Like most PHP Developers, part of my career was built on the need to refactor legacy code to counter technical debt. Due to bad design in software, delivering value to the client became ever more difficult and stressful until bad design decisions were rectified. For developers working on badly designed projects, making repayments on technical debt, whilst also delivering value is a key skill - in this post I’d like to explain how it is possible to square-the-circle and both deliver value whilst paying down technical debt.

There are multiple bad practice approaches which can lead to a project being filled with technical debt; for example, source code with a complex and tangled control structure can be referred to as “Spaghetti Code”. I remember a colleague once exclaiming “I have so much spaghetti, I could open an Italian restaurant!”

Martin Fowler used the following pseudo-graph (plotting delivered functionality vs time on two stereotypical programming projects) to describe the phenomenon of technical debt:

Design Stamina Graph

Short-term, the software project with no design is able to yield slightly more code in a time constrained environment, however once the “design payoff line” is passed - the project with well designed code is able to deliver functionality far faster.

As more functionality is delivered, the codebase with no design deteriorates, meaning it is harder to modify and deliver valuable functionality.

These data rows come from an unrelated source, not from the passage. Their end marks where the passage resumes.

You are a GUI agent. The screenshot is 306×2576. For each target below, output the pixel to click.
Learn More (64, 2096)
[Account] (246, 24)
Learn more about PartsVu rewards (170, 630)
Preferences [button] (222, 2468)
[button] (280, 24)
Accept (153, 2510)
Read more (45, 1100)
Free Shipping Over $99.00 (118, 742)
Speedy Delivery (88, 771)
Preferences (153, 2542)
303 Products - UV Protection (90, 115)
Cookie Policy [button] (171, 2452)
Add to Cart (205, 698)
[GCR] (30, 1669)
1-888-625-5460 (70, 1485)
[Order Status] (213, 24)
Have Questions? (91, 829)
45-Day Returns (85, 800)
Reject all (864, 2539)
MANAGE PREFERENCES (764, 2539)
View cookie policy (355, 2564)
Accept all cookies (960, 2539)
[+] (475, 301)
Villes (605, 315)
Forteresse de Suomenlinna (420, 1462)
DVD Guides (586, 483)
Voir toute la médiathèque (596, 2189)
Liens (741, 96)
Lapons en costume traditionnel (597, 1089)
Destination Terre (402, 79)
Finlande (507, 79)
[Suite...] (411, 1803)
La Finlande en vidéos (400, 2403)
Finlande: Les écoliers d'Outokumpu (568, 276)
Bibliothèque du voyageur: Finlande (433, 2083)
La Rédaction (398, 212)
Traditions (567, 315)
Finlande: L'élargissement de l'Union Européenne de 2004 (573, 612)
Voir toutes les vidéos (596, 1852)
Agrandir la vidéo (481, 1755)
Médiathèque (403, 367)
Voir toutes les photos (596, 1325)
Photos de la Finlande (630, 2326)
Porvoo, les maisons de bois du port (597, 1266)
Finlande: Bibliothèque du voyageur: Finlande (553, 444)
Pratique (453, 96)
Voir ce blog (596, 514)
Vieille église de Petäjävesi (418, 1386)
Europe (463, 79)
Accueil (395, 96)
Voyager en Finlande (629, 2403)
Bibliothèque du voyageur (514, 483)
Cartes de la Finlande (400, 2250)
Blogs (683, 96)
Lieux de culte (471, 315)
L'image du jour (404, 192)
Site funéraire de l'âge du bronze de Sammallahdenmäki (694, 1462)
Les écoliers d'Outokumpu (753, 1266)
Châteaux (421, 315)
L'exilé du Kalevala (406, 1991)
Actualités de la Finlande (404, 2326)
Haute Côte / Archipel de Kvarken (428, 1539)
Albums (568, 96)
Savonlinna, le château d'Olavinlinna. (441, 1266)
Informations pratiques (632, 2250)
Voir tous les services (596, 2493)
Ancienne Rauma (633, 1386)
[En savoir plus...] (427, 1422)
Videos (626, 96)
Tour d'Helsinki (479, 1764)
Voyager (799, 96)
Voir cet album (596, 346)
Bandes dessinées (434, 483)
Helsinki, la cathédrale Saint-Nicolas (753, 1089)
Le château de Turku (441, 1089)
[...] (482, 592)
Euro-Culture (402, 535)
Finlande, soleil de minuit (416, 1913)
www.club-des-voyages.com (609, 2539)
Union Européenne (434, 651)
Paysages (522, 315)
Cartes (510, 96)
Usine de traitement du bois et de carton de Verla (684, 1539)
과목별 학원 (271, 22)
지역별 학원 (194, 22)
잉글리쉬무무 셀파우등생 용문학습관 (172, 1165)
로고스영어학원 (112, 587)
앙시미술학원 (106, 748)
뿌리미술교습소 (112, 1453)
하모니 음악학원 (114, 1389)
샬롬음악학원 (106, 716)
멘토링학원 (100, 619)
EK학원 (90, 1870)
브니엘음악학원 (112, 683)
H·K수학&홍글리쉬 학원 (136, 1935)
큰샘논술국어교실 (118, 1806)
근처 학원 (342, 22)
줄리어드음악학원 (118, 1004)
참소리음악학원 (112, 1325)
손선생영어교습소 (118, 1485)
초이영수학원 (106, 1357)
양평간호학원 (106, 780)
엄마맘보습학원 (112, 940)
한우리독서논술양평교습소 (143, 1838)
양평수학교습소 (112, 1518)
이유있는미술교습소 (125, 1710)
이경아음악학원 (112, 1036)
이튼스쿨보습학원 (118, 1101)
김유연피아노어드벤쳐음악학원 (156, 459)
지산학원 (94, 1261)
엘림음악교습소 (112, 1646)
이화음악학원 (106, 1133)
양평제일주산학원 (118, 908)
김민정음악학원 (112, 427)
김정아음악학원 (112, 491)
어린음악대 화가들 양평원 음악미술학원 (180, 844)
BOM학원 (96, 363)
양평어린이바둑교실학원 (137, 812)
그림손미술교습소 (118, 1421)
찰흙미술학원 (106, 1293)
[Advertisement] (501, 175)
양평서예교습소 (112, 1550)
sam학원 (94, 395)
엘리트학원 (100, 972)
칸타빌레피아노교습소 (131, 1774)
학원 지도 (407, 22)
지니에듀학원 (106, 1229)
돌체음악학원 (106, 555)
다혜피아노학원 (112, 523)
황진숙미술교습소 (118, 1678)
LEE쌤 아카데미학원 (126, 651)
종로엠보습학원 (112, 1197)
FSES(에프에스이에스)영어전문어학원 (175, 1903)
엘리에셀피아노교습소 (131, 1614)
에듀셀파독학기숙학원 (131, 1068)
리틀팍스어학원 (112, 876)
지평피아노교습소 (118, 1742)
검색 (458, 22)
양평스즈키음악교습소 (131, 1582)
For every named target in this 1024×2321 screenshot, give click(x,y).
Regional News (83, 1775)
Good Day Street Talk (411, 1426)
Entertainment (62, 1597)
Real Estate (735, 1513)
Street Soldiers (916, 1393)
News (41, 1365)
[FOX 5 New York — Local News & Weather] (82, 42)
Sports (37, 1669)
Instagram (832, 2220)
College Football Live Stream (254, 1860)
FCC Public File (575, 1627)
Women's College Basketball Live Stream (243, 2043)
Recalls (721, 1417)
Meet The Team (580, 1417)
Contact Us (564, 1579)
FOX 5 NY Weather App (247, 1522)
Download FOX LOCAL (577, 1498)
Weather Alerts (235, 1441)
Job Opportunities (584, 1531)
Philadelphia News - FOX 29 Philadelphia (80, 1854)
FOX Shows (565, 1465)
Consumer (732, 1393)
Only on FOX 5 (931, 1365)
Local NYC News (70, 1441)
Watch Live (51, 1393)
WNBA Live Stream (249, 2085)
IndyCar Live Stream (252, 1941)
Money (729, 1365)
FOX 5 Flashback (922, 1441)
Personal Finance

To the contrary, the project with good design is able to maintain a linear delivery of valuable functionality, by maintaining great design through Agile practices. Fundamentally technical debt damages your ability to deliver value to your client.

The cost of never paying down this technical debt is clear; eventually the cost to deliver functionality will become so slow that it is easy for a well-designed competitive software product to overtake the badly-designed software in terms of features. In my experience, badly designed software can also lead to a more stressed engineering workforce, in turn leading higher staff churn (which in turn affects costs and productivity when delivering features). Additionally, due to the complexity in a given codebase, the ability to accurately estimate work will also disappear. In cases where development agencies charge on an feature-to-feature basis, the profit margin for delivering code will eventually deteriorate.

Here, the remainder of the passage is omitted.